### Brief
Copy out the lines from the line with "1366x589 pixels." to the line with "point(102,16)", both of those lines included, and nothing else.

◇ ◇ ◇ ◇

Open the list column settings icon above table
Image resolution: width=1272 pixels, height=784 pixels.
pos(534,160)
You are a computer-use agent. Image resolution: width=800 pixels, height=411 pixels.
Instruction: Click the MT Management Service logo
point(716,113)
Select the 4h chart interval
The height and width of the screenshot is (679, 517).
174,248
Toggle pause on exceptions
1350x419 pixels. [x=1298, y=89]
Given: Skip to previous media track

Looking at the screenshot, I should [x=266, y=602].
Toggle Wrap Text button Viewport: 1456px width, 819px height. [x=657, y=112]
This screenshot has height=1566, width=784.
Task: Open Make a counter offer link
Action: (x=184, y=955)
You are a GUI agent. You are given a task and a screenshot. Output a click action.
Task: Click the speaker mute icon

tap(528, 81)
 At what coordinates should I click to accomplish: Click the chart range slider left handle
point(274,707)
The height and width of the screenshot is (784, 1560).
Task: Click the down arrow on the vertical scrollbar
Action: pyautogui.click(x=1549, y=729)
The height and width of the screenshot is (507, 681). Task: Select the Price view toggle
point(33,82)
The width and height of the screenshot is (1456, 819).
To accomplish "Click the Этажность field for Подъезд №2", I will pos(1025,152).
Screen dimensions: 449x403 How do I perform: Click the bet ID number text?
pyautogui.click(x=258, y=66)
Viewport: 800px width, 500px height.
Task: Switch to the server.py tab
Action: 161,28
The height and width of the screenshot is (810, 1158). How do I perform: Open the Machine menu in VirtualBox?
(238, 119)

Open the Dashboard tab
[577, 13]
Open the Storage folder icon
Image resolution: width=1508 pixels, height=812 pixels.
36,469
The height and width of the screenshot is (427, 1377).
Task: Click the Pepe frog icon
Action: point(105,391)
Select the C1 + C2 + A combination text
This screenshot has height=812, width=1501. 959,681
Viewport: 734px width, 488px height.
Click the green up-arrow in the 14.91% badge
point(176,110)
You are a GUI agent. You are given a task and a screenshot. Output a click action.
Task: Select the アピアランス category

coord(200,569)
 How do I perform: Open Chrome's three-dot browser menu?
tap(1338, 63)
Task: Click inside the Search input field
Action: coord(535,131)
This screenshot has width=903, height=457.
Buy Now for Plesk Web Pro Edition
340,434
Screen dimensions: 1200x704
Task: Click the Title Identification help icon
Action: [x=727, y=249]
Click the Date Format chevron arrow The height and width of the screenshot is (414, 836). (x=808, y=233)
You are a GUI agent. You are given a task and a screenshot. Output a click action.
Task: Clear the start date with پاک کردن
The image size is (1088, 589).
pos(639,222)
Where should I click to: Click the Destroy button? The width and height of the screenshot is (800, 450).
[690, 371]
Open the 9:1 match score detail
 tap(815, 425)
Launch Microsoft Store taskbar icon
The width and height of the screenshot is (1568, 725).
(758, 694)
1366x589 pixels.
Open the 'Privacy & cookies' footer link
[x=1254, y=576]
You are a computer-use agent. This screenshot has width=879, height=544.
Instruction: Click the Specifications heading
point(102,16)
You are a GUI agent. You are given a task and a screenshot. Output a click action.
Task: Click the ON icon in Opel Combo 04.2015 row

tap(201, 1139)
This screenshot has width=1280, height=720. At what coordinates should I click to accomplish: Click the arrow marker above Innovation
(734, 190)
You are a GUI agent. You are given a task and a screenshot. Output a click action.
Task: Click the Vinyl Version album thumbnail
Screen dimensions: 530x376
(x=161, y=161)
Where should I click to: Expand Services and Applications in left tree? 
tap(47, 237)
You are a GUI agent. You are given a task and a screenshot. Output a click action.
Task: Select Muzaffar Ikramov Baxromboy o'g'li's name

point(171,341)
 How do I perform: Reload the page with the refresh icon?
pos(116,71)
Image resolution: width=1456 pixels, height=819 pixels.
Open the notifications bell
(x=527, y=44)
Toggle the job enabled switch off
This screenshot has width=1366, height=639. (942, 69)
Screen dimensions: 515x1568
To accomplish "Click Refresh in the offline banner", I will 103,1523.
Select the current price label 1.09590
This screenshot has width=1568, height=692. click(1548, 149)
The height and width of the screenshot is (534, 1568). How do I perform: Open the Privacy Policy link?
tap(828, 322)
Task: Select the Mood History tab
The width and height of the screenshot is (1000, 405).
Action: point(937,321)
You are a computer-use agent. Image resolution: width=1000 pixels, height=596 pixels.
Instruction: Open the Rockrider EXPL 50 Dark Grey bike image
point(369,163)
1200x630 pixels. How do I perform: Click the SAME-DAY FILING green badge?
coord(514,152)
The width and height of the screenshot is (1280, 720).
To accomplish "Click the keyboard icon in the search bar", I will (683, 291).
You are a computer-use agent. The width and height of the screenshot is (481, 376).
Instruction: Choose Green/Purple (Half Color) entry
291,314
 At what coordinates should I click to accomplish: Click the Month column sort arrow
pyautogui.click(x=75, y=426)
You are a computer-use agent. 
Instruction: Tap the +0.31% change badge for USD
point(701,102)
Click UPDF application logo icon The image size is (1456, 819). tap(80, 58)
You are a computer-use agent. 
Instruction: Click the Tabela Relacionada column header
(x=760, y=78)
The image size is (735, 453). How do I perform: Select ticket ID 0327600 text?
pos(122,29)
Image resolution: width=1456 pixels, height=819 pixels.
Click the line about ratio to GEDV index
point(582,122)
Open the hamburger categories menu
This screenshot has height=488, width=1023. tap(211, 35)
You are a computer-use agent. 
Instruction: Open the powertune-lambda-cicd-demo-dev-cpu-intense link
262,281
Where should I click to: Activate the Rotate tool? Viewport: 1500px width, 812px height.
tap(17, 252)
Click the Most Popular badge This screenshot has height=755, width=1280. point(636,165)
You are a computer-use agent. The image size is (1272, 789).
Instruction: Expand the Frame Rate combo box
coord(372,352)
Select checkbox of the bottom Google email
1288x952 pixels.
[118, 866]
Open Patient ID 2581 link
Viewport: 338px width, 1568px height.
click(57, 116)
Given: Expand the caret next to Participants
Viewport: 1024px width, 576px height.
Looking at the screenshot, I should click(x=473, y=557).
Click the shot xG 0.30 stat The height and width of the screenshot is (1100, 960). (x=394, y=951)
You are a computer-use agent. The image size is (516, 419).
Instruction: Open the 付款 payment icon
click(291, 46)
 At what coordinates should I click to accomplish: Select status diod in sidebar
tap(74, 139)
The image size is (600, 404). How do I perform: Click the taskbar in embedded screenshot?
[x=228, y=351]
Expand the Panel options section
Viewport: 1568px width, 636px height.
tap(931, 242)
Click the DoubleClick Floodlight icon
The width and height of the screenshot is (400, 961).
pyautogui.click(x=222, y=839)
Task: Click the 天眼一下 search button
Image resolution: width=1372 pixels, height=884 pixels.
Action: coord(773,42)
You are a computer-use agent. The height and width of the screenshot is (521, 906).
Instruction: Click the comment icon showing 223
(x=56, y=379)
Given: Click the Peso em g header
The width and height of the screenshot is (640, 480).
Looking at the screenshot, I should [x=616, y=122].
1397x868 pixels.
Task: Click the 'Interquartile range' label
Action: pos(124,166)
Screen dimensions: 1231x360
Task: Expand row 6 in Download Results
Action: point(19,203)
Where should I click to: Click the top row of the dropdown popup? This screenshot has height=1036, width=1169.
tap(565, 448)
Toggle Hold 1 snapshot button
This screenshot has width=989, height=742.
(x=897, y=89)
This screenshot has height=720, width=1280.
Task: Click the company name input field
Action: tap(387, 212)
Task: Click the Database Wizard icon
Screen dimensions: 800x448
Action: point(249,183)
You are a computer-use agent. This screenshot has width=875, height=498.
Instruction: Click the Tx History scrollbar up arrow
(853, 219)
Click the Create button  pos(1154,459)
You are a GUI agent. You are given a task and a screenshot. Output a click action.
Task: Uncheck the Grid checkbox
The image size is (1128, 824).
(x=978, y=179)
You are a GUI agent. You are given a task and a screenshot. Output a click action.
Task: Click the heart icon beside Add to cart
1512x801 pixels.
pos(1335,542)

◇ ◇ ◇ ◇

### Written answer
1366x589 pixels.
Open the 'Privacy & cookies' footer link
[x=1254, y=576]
You are a computer-use agent. This screenshot has width=879, height=544.
Instruction: Click the Specifications heading
point(102,16)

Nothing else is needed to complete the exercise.